| ページ抜粋 |
■ ■ ■
うっ滞性皮膚炎は、血液と体液がたまることで下腿(膝から足首までの部分)の皮膚に炎症が起きる病気です。
(皮膚炎の概要も参照のこと。)
うっ滞性皮膚炎は、脚の静脈が損傷して血液が正常に流れなくなった状態である下腿の慢性静脈不全症、心不全、またはリンパ浮腫によって慢性のむくみ(浮腫)がある人に発生します。
うっ滞性皮膚炎は、通常はすねに発生しますが、リンパ節に放射線療法をした後の腕など、むくみやすい他の部位に発生することもあります。
うっ滞性皮膚炎の症状
最初は、通常はすねの皮膚にかゆみ、発赤、鱗屑(うろこ状のくず)、肥厚がみられます。
やがてその部分の皮膚が破れ、びらん(潰瘍)ができます。潰瘍は、細菌に感染して蜂窩織炎(皮膚の細菌感染症の一つ)を引き起こすことがあり、通常は痛みがあります。
慢性静脈不全症が原因の場合は、皮膚が黄褐色に変色することがあり、通常は静脈瘤(拡張して蛇行した静脈)が生じ、皮膚が硬く、厚くなって、痛みや圧痛が生じることがあります。このような合併症は硬化性脂肪織炎と呼ばれます。硬化性脂肪織炎症では、下腿(膝から足首までの部分)が、ふくらはぎが太く足首が細い逆向きのボウリングのピンに似た形状になります。
■ ■ ■
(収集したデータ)
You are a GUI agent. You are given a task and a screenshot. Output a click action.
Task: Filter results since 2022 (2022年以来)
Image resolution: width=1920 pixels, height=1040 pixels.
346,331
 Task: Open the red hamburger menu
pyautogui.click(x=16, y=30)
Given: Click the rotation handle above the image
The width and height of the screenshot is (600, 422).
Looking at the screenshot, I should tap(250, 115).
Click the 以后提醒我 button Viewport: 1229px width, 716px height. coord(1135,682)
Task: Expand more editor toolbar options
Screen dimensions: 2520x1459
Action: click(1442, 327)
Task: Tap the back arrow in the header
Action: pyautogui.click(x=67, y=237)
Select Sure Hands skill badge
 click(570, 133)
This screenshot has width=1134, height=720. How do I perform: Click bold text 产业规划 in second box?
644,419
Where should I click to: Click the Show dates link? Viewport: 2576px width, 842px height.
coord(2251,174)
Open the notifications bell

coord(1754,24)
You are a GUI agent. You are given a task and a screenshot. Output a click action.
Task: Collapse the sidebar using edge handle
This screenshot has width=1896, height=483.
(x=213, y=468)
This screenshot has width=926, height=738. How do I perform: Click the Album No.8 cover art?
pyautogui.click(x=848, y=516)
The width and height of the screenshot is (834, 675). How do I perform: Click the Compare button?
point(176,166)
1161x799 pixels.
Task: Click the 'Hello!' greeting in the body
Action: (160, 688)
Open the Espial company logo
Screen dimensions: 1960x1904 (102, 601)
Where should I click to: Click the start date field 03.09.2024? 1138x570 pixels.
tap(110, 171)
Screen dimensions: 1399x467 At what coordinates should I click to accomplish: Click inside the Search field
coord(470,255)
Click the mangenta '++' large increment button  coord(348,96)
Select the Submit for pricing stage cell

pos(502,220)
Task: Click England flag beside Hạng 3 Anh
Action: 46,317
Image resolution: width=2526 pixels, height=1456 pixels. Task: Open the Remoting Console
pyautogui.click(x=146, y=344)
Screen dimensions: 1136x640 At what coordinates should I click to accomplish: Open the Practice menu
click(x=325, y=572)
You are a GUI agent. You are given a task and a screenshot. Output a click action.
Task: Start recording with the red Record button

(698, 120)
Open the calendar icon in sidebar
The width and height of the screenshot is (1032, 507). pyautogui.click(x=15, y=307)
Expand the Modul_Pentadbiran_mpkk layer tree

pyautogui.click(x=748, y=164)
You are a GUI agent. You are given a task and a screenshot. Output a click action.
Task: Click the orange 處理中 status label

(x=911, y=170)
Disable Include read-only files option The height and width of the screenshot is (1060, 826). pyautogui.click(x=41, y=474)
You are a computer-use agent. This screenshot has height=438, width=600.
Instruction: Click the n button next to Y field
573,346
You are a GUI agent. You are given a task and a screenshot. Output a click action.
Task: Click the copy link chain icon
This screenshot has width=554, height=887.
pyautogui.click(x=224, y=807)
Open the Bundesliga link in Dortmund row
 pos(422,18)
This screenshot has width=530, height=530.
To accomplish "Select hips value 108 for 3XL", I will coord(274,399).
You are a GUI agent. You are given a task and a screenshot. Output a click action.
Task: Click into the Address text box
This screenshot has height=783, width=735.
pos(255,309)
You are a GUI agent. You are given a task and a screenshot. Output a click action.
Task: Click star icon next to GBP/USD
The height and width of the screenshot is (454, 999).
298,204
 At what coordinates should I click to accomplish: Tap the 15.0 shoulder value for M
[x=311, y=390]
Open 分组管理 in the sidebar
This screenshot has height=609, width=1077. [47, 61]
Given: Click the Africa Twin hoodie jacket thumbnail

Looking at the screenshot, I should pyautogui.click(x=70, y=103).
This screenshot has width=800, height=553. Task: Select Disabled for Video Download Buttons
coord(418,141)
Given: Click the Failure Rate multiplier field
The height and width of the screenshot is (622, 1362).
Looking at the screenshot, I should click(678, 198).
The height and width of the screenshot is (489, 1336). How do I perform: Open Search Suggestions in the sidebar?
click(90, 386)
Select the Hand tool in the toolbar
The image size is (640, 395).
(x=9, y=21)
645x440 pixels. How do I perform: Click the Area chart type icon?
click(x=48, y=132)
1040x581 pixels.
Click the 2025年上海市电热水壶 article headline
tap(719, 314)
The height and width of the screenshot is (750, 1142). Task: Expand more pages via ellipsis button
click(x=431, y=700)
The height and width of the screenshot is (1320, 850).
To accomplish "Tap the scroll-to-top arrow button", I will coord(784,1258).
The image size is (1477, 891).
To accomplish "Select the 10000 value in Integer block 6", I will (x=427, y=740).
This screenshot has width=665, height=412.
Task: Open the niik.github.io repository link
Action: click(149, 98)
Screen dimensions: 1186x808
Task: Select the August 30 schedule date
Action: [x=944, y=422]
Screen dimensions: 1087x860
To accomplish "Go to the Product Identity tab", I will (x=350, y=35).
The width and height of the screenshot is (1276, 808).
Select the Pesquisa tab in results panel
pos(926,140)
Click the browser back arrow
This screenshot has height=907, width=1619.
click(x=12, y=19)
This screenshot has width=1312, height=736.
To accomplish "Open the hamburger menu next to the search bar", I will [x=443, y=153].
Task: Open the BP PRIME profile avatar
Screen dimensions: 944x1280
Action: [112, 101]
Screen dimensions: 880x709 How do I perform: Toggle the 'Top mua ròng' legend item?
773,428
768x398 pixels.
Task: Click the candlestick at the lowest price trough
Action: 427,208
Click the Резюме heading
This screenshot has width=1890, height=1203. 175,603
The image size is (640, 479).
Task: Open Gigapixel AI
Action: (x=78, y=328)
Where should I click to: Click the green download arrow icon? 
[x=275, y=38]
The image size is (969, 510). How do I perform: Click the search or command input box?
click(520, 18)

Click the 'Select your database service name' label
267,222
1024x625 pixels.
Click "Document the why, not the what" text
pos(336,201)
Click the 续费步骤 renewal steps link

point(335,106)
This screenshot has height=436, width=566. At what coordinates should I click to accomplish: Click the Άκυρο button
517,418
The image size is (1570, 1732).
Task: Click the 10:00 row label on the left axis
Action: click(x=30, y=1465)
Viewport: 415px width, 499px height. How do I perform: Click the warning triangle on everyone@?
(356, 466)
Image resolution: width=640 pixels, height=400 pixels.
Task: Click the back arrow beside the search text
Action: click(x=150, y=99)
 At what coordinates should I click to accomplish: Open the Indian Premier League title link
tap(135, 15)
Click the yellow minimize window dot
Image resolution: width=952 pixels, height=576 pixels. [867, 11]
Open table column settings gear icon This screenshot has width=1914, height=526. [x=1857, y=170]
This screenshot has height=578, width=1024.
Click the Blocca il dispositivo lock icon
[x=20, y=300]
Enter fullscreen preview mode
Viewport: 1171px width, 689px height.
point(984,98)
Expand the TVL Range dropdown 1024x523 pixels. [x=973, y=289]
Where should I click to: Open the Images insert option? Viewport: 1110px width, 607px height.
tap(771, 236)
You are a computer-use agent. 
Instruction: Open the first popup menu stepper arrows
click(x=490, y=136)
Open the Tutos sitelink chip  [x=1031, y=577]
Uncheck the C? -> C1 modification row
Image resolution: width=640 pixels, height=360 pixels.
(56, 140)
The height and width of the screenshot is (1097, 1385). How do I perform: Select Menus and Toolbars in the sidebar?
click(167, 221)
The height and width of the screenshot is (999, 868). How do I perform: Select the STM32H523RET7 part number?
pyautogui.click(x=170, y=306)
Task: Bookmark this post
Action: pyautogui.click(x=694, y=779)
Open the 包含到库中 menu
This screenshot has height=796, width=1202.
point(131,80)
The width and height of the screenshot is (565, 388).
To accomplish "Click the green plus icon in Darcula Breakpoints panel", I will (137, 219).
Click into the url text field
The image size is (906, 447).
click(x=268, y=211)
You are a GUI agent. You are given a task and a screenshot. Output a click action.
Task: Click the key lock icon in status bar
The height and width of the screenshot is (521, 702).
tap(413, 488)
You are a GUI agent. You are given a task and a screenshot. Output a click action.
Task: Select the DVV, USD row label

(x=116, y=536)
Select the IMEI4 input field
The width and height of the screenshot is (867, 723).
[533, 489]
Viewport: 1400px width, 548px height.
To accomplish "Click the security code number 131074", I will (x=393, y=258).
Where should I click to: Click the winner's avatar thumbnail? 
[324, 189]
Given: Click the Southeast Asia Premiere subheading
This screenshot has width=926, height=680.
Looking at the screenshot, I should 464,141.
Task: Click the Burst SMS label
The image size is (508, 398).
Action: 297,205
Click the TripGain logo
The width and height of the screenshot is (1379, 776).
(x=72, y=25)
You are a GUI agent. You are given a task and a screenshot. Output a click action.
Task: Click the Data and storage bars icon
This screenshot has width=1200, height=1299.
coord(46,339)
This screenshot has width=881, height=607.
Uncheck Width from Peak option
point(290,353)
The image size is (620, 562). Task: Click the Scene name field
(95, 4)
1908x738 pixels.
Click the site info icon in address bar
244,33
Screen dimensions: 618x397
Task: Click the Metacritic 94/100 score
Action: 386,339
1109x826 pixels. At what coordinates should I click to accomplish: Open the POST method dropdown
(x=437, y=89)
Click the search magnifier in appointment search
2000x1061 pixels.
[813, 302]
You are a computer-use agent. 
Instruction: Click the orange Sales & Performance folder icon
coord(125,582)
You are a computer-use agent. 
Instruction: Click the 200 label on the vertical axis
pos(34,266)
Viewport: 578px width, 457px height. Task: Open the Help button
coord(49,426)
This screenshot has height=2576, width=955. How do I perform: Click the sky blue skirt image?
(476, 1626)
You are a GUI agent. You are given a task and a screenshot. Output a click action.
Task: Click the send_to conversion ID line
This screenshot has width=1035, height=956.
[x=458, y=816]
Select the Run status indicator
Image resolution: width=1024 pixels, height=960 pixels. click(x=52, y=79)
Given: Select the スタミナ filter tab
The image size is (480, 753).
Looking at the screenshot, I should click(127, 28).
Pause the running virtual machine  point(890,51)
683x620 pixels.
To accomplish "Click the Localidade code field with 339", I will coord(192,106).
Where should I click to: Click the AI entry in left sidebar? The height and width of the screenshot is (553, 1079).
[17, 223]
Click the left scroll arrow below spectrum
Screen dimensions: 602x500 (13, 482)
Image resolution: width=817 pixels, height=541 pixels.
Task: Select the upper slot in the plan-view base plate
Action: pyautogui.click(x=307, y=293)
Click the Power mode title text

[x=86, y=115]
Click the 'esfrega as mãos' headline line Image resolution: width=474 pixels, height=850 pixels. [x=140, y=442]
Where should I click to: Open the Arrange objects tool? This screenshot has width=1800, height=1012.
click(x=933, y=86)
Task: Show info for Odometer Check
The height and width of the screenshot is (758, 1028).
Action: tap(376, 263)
■ ■ ■
| 作業内容 |
うっ滞性皮膚炎についての文章を、最後の文の後から書き継いでもらえますか? これらの行はこの作業では使いません。

| 回答 |
うっ滞性皮膚炎の診断
皮膚の外観と慢性静脈不全症の有無
場合により超音波検査
特徴的な皮膚の変化がみられ、脚のむくみや慢性静脈不全症の他の症状がある人にうっ滞性皮膚炎が診断されます。
より詳しい評価と画像検査(超音波検査など)が必要になることもあります。
うっ滞性皮膚炎の治療
脚に血液がたまらないようにする対策
皮膚炎を緩和する対策
潰瘍に対し、専用のドレッシング材またはウンナブーツ
感染症に対し、抗菌薬
慢性のむくみの原因を治療します。
慢性静脈不全症の治療
長期的治療では、足首の周囲の静脈に血液がたまるのを防ぐことで、慢性静脈不全症の治療を行うことを目的とします。
座る場合は、脚を心臓より高く上げた姿勢をとるようにします。
医師が処方する適切な強さのサポートストッキング(弾性ストッキング)を着用することでも、血液がたまるのを防いでむくみを軽減することができます。ただし、デパートなどで販売されている「サポート」ストッキングでは通常は不十分です。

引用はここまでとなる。